The writing, what there is of it, is also to the side of what I've grown to expect from a big budget game. Sure, it's a little aloof in its attempt to convey whatever mystery lurks behind all that psychedelia, but what's there is better than the usual fare. I actually read some of it. The audio is also fantastic. From the sentinels - with their Pink Floyd, Welcome to the Machine powered engines - to the jibber-jabber of the quite obviously bored aliens that you meet, it's a soundscape that matches the visuals in every sense.

If I worked on this I'd be immensely proud of it.

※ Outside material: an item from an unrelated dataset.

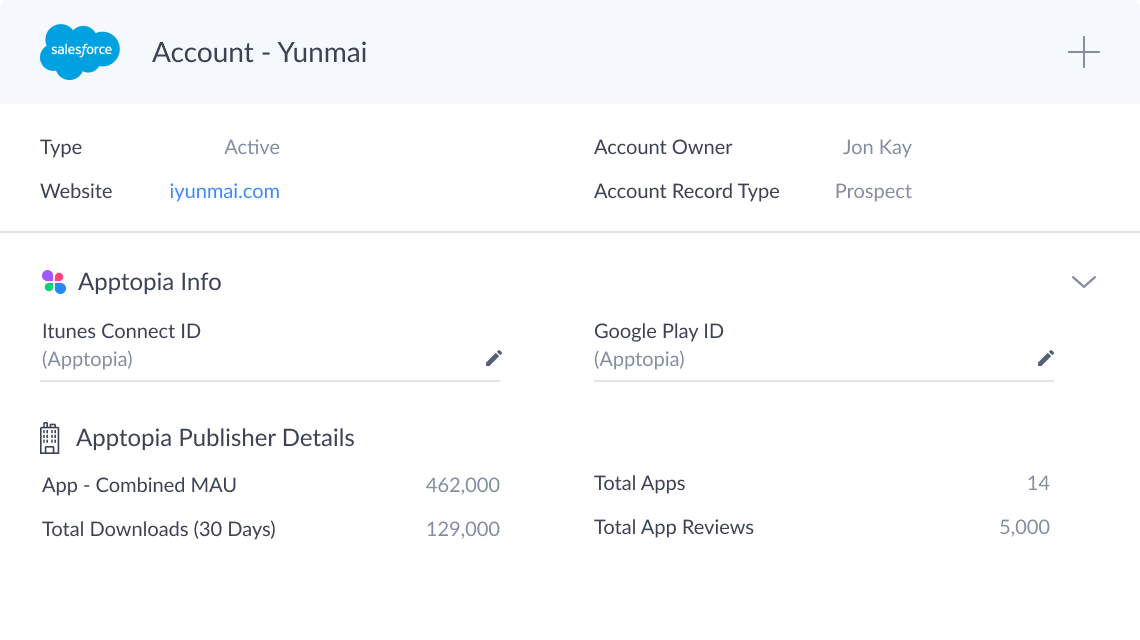This screenshot has width=1140, height=640.
Task: Toggle the Apptopia Info section open or closed
Action: coord(1084,282)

Imagine image of the team here. Thanks Wordpress for being shit

Some of those beards aren't fashion items. They're the untended combat beards of a veteran who's been away from home for months, missing loved ones, eating unidentifiable brown goop from polystyrene cartons a bored delivery person passed them at 9pm at night.  Fucking right they're smiling. They coerced one of the largest corporations in the world to back them, leveraged the muscle of mega-marketing and got their trippy little universe squeezed into blue boxes and shipped all over the world. Hello Games, I stand and salute you all. Well done. Well done. Well done!

No Man's Sky does a lot of things wrong. On the PC, at least.

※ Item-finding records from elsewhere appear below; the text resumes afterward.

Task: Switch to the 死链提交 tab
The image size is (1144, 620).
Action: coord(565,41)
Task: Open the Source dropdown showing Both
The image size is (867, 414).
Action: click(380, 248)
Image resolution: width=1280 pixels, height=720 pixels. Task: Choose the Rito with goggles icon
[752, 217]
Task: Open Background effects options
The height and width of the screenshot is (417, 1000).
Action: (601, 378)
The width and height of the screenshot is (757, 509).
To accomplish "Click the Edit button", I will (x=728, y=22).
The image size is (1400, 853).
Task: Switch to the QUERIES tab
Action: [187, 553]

I'm not going to do these chaps the disservice of listing all the little UI/UX oddities that the PC displays. It's a port of a console game. PS4 was the lead platform. I get that. I'm fine with the casual nature of the crafting, and the flying, and, er, everything. But those limitations... That ever so frustrating lack of slots, the fact that all that crafting leads to, basically, nothing.

I'm also in that ever-so-tiny minority that spawned on a shit planet. What I can only describe as hell. Aggressive sentinels, radiation. That Heridium I needed just far enough over the horizon that I couldn't make it there and back without dying. Although I found out later that I probably could have scavenged some carbon to charge my life support, if only I knew that I could charge my life support...

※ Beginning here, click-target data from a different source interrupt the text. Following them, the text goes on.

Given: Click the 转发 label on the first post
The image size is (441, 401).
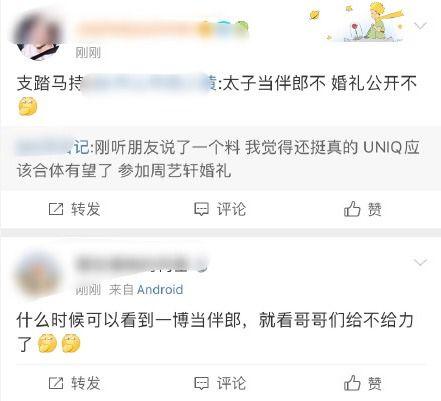Looking at the screenshot, I should pos(86,209).
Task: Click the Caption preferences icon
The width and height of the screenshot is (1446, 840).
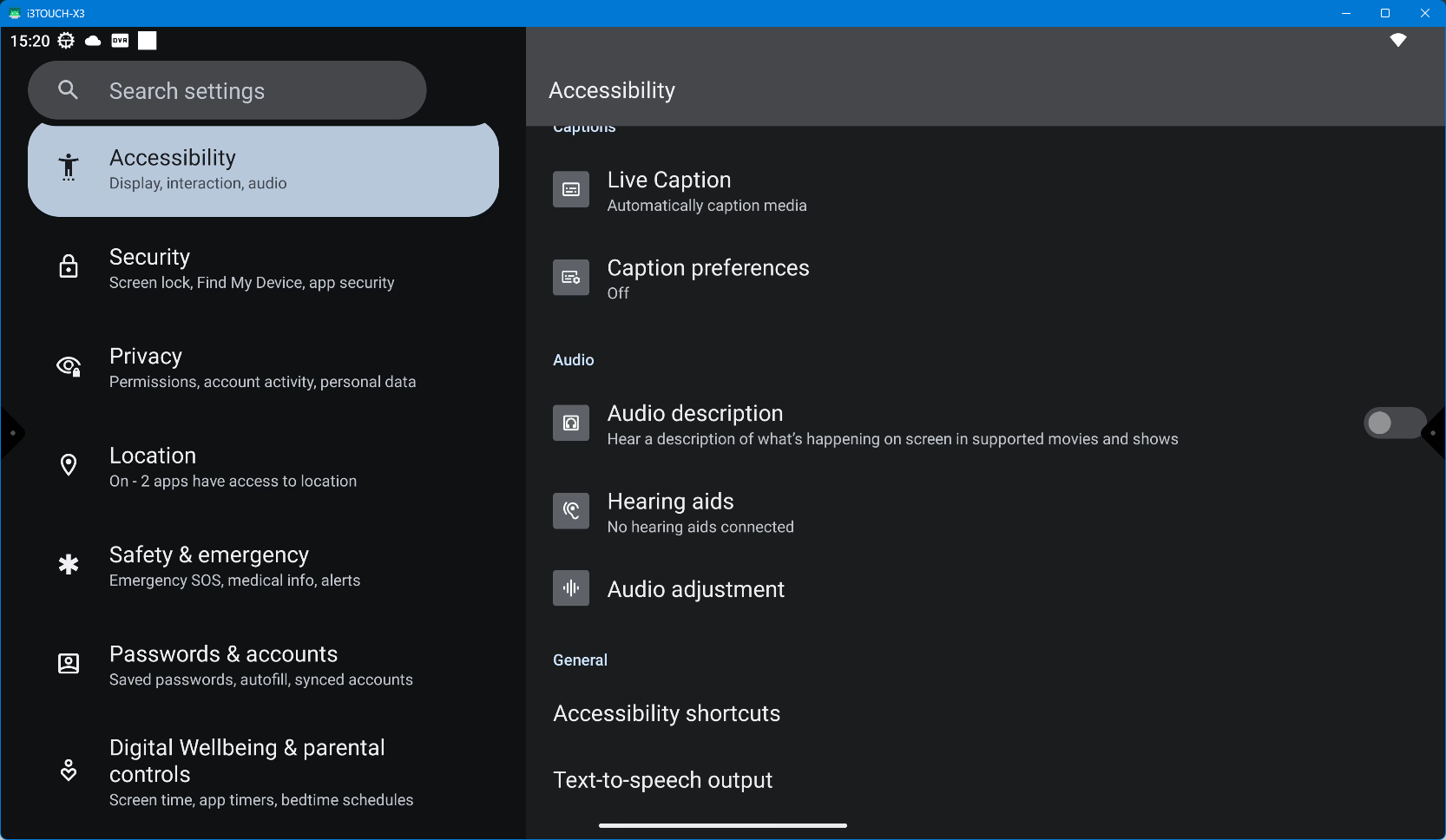Action: (x=571, y=278)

40 minutes of swearing and frustration as an on-boarding experience, only to find out there's no "New Game" button. (Off I go to delete my saves and force Steam to have a cloud-save conflict in order to progress...) But I stuck with it. For about 10 hours. And now I'm done.

If I'd not put a thousand hours into Minecraft (and several hundred more into Elite Dangerous) I'd still be bumbling around No Man's Sky, fat Magic Marker in hand, making it G. N.'s Sky. Space trucking through Roger Dean's head with an advanced DSLR should have no end of appeal to me. But I'm not. I'm pining for the detail and intricacy of Notch's crafting system, and the glorious, slow-motion, Kubrick-scale  exploration that the experts of delivery at Frontier are producing.

No Man's Sky isn't a game made of lies. It's an expansive game, catapulted forward by the elastic of hype, that delivered much of what it set out to achieve. It was crafted with-love at the hands of a small, and probably exhausted team. It's just a bit unfortunate that it landed at a time when computer game player's imaginations are want to run wild and their fingers are free to vent unrestrained frustration all over the internet. I spent my money, I didn't gel with the game, but I feel bad for Hello Games in all this. I know how it feels, having spent much of my own career delivering Marmite to players, and I can promise you, it's fucking horrible to see this sort of reaction. Even a negative Steam review can burn. This thing will live on in the mind of the developer far far longer than the angry player making NeoGaf posts.

No Man's Sky wasn't the game I had in my head, but then, no game ever has been. It's not a game I've had hundreds of hours of play out of, but my Steam library is full of those.  But if, as I hope, Hello Games keep working on it - if it really is a platform for them to deliver more content on - then I'll be more than happy to go back to it.

No Man's Sky is a wonderful piece of art. Just one that I prefer to look at, rather than play.